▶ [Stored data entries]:
■ ■ ■ ■ ■ ■ ■

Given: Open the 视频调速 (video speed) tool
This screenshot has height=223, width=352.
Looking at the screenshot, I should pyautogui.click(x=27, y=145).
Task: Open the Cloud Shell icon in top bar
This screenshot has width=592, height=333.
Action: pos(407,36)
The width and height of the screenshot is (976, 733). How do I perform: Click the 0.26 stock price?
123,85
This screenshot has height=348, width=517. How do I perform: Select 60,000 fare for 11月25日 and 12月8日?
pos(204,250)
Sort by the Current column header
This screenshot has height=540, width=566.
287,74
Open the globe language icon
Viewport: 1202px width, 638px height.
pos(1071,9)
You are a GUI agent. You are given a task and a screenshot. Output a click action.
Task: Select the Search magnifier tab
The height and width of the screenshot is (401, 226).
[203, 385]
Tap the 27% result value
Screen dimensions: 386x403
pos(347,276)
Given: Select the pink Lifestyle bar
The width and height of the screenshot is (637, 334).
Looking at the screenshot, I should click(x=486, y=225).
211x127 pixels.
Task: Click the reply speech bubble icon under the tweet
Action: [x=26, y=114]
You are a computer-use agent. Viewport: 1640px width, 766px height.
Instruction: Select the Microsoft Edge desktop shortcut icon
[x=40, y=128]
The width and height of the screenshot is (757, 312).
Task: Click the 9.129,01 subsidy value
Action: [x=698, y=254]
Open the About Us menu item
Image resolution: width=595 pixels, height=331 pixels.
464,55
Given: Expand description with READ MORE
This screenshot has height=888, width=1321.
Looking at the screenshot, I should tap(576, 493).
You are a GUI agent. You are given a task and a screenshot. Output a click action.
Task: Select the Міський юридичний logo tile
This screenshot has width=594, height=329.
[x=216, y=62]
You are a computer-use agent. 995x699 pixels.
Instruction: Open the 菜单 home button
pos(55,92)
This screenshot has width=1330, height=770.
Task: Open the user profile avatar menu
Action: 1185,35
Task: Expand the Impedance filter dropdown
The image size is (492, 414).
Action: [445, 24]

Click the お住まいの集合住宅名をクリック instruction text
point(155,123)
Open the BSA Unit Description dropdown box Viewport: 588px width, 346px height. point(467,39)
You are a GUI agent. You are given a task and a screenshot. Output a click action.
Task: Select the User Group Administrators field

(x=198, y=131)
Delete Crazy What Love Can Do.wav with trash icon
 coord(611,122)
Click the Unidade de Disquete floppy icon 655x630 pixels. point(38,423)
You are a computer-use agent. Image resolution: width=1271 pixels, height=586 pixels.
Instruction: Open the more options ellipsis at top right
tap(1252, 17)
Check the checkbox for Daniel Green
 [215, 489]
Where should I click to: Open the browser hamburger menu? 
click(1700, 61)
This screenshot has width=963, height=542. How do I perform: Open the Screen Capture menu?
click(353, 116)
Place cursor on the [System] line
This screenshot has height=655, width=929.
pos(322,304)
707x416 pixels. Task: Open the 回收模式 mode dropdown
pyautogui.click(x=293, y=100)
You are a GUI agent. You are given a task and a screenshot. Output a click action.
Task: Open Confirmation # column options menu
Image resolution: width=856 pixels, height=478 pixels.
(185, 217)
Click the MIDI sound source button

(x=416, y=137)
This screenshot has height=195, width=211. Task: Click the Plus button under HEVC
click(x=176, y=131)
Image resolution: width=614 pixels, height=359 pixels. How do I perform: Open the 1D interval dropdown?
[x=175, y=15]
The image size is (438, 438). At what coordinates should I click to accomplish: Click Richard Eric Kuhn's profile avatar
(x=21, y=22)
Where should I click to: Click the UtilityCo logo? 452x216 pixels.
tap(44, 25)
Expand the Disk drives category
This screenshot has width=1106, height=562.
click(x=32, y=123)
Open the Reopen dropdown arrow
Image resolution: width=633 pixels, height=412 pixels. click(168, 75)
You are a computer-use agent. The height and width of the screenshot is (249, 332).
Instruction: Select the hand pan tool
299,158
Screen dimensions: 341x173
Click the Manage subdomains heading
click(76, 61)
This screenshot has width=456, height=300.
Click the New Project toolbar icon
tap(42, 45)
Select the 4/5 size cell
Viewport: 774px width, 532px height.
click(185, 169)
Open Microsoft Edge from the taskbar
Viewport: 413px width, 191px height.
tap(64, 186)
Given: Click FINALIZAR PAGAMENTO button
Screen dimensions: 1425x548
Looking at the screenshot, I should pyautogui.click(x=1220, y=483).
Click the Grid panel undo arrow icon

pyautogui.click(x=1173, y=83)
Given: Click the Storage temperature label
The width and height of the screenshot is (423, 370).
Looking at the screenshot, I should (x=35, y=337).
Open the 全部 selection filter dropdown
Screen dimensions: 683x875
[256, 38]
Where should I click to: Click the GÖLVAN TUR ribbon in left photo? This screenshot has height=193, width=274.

■ ■ ■ ■ ■ ■ ■

▶ [Goal of the exercise]:
In full and without error, restate the data.

▶ [Expected answer]:
Given: Open the 视频调速 (video speed) tool
This screenshot has height=223, width=352.
Looking at the screenshot, I should pyautogui.click(x=27, y=145).
Task: Open the Cloud Shell icon in top bar
This screenshot has width=592, height=333.
Action: pos(407,36)
The width and height of the screenshot is (976, 733). How do I perform: Click the 0.26 stock price?
123,85
This screenshot has height=348, width=517. How do I perform: Select 60,000 fare for 11月25日 and 12月8日?
pos(204,250)
Sort by the Current column header
This screenshot has height=540, width=566.
287,74
Open the globe language icon
Viewport: 1202px width, 638px height.
pos(1071,9)
You are a GUI agent. You are given a task and a screenshot. Output a click action.
Task: Select the Search magnifier tab
The height and width of the screenshot is (401, 226).
[203, 385]
Tap the 27% result value
Screen dimensions: 386x403
pos(347,276)
Given: Select the pink Lifestyle bar
The width and height of the screenshot is (637, 334).
Looking at the screenshot, I should click(x=486, y=225).
211x127 pixels.
Task: Click the reply speech bubble icon under the tweet
Action: [x=26, y=114]
You are a computer-use agent. Viewport: 1640px width, 766px height.
Instruction: Select the Microsoft Edge desktop shortcut icon
[x=40, y=128]
The width and height of the screenshot is (757, 312).
Task: Click the 9.129,01 subsidy value
Action: [x=698, y=254]
Open the About Us menu item
Image resolution: width=595 pixels, height=331 pixels.
464,55
Given: Expand description with READ MORE
This screenshot has height=888, width=1321.
Looking at the screenshot, I should tap(576, 493).
You are a GUI agent. You are given a task and a screenshot. Output a click action.
Task: Select the Міський юридичний logo tile
This screenshot has width=594, height=329.
[x=216, y=62]
You are a computer-use agent. 995x699 pixels.
Instruction: Open the 菜单 home button
pos(55,92)
This screenshot has width=1330, height=770.
Task: Open the user profile avatar menu
Action: 1185,35
Task: Expand the Impedance filter dropdown
The image size is (492, 414).
Action: [445, 24]

Click the お住まいの集合住宅名をクリック instruction text
point(155,123)
Open the BSA Unit Description dropdown box Viewport: 588px width, 346px height. point(467,39)
You are a GUI agent. You are given a task and a screenshot. Output a click action.
Task: Select the User Group Administrators field

(x=198, y=131)
Delete Crazy What Love Can Do.wav with trash icon
 coord(611,122)
Click the Unidade de Disquete floppy icon 655x630 pixels. point(38,423)
You are a computer-use agent. Image resolution: width=1271 pixels, height=586 pixels.
Instruction: Open the more options ellipsis at top right
tap(1252, 17)
Check the checkbox for Daniel Green
 [215, 489]
Where should I click to: Open the browser hamburger menu? 
click(1700, 61)
This screenshot has width=963, height=542. How do I perform: Open the Screen Capture menu?
click(353, 116)
Place cursor on the [System] line
This screenshot has height=655, width=929.
pos(322,304)
707x416 pixels. Task: Open the 回收模式 mode dropdown
pyautogui.click(x=293, y=100)
You are a GUI agent. You are given a task and a screenshot. Output a click action.
Task: Open Confirmation # column options menu
Image resolution: width=856 pixels, height=478 pixels.
(185, 217)
Click the MIDI sound source button

(x=416, y=137)
This screenshot has height=195, width=211. Task: Click the Plus button under HEVC
click(x=176, y=131)
Image resolution: width=614 pixels, height=359 pixels. How do I perform: Open the 1D interval dropdown?
[x=175, y=15]
The image size is (438, 438). At what coordinates should I click to accomplish: Click Richard Eric Kuhn's profile avatar
(x=21, y=22)
Where should I click to: Click the UtilityCo logo? 452x216 pixels.
tap(44, 25)
Expand the Disk drives category
This screenshot has width=1106, height=562.
click(x=32, y=123)
Open the Reopen dropdown arrow
Image resolution: width=633 pixels, height=412 pixels. click(168, 75)
You are a computer-use agent. The height and width of the screenshot is (249, 332).
Instruction: Select the hand pan tool
299,158
Screen dimensions: 341x173
Click the Manage subdomains heading
click(76, 61)
This screenshot has width=456, height=300.
Click the New Project toolbar icon
tap(42, 45)
Select the 4/5 size cell
Viewport: 774px width, 532px height.
click(185, 169)
Open Microsoft Edge from the taskbar
Viewport: 413px width, 191px height.
tap(64, 186)
Given: Click FINALIZAR PAGAMENTO button
Screen dimensions: 1425x548
Looking at the screenshot, I should pyautogui.click(x=1220, y=483).
Click the Grid panel undo arrow icon

pyautogui.click(x=1173, y=83)
Given: Click the Storage temperature label
The width and height of the screenshot is (423, 370).
Looking at the screenshot, I should (x=35, y=337).
Open the 全部 selection filter dropdown
Screen dimensions: 683x875
[256, 38]
Where should I click to: Click the GÖLVAN TUR ribbon in left photo? This screenshot has height=193, width=274.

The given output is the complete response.